- [Document]
----------
The world’s leading publication for data science, AI, and ML professionals.

Scaling Flower with Multiprocessing

Learn how to scale your Federated Learning experiments using the Flower framework and multiprocessing with PyTorch.

Making Sense of Big Data

Photo by Mitchel Lensink on Unsplash
Photo by Mitchel Lensink on Unsplash

A short Introduction to Federated Learning:

Recent technologies produce more and more data as they evolve, collecting them in large quantities in order to train accurate models is becoming increasingly accessible. However, this raises privacy concerns and, to ensure their protection, people are currently covered by a number of laws depending on where they live (for instance GDPR in Europe). The traditional approach of machine learning consisting in accumulating data in a single spot to train models can’t be blindly applied when personal data is involved.

To tackle this issue, Google released in 2016 a new paradigm to train models called Federated Learning and applied it to its Google Keyboard app [1a] [1b]. It was introduced to leverage the problem in domain difference between the publicly available datasets they trained their model on, and the private data users would produce.

As specified in the Federated Learning book [2], in order for this paradigm to work, it needs to respect 4 main principles which are:

At least 2 entities want to train a model, have data they own and are ready to use it.

• During training, the data doesn’t leave its original owner.

• The model can be transferred from one entity to another through protected means.

• The resulting model performances are a good approximation of the ideal model trained with all data owned by a single entity.

The last point is also telling us that Federated Learning can’t always be applied. Its biggest drawbacks are that, at least for now, Federated Learning is sensitive to attacks from the inside [3], is not guaranteed to converge [4] and needs enough clients to achieve its results [5]. However, when applied correctly, it can produce models that wouldn’t have been obtained through regular means as shown by Google and their Google Keyboard.

As of now, only a few frameworks exist to implement it, since it’s a fairly new concept. TensorFlow has developed its own version called TensorFlow Federated. PyTorch has yet to get its own implementation, but they do exist compatible frameworks such as PySyft, developed by OpenMined, and Flower which will be the main focus of this post.

Why use Flower:

Flower is a recent framework for Federated Learning, created in 2020. Contrary to TensorFlow Federated and PySyft which are linked to a single framework, Flower can be used with all of them by design. It focuses on giving tools for applying Federated Learning efficiently and allows you to focus on the training itself. Implementing a basic Federated setting with Flower is really simple (20 lines of code is enough) and the rewriting needed to adapt a centralized code to a federated one is minimal.

As well, the range of compatible devices is quite large: from mobile devices, to Raspberry Pi, servers and others. Its architecture also allows scalability up to 1000s of clients as shown in their paper [6]. It is overall a really great framework to experiment with.

The GPU problem:

If you want to emulate a federated learning setting locally, it’s really easy to scale to as much clients as your CPU allows you to. For basic models, CPU is more than enough and there is no need to extend training on GPU. However when using bigger models or bigger datasets, you might want to move to GPU in order to greatly improve the training speed.

This is where you can encounter a problem in scaling your Federated setting. Indeed, unlike some other frameworks, Flower’s goal is to allow easy deployment from research/prototype to production so they treat clients as independent processes. Additionally, when accessing the GPU, CUDA will automatically allocate a fixed amount of memory so that it has enough room to work with before asking for more.
----------
Stored dataset items
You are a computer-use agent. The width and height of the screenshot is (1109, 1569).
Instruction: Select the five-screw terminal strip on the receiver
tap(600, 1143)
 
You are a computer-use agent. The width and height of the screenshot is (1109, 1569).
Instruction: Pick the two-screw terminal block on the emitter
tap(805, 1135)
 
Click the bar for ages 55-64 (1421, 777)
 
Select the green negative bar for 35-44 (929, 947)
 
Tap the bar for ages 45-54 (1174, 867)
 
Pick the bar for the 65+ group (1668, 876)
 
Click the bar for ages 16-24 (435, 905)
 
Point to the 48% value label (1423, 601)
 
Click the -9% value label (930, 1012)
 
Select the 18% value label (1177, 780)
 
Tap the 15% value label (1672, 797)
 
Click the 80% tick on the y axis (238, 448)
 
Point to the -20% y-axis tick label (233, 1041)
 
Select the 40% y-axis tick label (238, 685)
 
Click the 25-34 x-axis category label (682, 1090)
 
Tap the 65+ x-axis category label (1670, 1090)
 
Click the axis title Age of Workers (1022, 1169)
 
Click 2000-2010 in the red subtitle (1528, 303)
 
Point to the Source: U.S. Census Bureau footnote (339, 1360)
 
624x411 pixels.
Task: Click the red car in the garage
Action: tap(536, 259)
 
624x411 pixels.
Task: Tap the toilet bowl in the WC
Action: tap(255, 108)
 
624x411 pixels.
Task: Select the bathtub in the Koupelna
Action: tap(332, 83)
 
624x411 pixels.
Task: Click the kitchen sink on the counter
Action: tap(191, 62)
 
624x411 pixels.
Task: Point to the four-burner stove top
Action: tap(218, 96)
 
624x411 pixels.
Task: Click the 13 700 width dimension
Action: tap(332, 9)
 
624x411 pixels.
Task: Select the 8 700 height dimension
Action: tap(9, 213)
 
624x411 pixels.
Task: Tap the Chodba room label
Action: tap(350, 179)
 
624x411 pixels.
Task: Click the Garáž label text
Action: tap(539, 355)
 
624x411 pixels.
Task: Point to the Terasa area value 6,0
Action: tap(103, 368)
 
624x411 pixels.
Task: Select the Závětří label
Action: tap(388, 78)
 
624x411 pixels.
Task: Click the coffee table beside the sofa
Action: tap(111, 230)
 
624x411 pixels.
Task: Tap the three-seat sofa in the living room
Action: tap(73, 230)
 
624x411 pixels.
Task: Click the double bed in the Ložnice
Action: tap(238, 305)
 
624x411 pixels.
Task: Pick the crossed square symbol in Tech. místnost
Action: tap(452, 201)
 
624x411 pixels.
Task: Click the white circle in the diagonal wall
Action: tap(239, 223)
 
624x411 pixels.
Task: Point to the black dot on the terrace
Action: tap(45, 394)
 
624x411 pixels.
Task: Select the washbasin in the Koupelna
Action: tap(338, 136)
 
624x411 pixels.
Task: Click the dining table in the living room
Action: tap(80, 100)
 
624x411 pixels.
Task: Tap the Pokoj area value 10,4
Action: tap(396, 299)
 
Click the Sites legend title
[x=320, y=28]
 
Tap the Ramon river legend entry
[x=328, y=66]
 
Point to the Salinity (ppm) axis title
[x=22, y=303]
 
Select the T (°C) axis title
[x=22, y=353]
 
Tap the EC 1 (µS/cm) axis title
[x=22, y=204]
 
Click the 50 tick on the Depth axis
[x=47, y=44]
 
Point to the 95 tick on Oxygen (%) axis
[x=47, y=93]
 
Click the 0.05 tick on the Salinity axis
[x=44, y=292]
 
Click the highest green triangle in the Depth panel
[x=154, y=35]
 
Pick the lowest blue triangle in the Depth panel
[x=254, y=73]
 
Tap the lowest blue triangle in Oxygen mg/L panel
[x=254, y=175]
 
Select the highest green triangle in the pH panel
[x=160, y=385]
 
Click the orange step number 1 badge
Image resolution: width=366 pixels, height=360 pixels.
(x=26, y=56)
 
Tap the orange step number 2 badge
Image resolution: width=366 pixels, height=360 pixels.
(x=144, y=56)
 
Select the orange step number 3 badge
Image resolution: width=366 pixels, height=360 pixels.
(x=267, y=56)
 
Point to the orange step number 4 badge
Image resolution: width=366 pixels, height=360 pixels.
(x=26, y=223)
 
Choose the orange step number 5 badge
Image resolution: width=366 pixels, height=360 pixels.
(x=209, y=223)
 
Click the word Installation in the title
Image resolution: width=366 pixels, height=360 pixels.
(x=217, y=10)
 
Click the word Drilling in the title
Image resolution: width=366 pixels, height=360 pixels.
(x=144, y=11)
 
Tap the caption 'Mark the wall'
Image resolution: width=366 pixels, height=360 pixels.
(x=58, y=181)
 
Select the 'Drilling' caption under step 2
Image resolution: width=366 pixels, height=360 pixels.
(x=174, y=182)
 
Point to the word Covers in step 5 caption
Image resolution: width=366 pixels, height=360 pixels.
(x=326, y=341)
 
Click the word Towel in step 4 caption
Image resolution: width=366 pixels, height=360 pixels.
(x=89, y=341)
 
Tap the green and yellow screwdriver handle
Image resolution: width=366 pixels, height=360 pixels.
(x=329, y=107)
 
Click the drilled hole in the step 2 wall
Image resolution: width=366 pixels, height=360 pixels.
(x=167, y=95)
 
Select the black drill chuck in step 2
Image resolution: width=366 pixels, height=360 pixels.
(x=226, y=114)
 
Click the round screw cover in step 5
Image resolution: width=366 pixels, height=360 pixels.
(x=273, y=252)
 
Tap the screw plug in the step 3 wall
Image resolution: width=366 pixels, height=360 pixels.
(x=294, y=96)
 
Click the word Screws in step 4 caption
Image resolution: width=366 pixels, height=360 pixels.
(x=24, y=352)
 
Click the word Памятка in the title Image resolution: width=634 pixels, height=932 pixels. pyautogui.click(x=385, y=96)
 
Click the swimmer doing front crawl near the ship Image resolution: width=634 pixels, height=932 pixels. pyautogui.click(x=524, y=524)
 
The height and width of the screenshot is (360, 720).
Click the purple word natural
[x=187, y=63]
----------
- [Exercises]
1 – Rewrite the passage of the Flower article starting at "As of now, only" and ending at "of this post.", putting "the OpenMined community" in place of "OpenMined".
2 – Answer these questions from the Flower article:
(a) In what year did Google release Federated Learning?
(b) In what year was Flower created?
(c) How many lines of code are enough to implement a basic Federated setting with Flower?

- [Results for the exercise]
1 –
As of now, only a few frameworks exist to implement it, since it’s a fairly new concept. TensorFlow has developed its own version called TensorFlow Federated. PyTorch has yet to get its own implementation, but they do exist compatible frameworks such as PySyft, developed by the OpenMined community, and Flower which will be the main focus of this post.

2 –
(a) 2016
(b) 2020
(c) 20 lines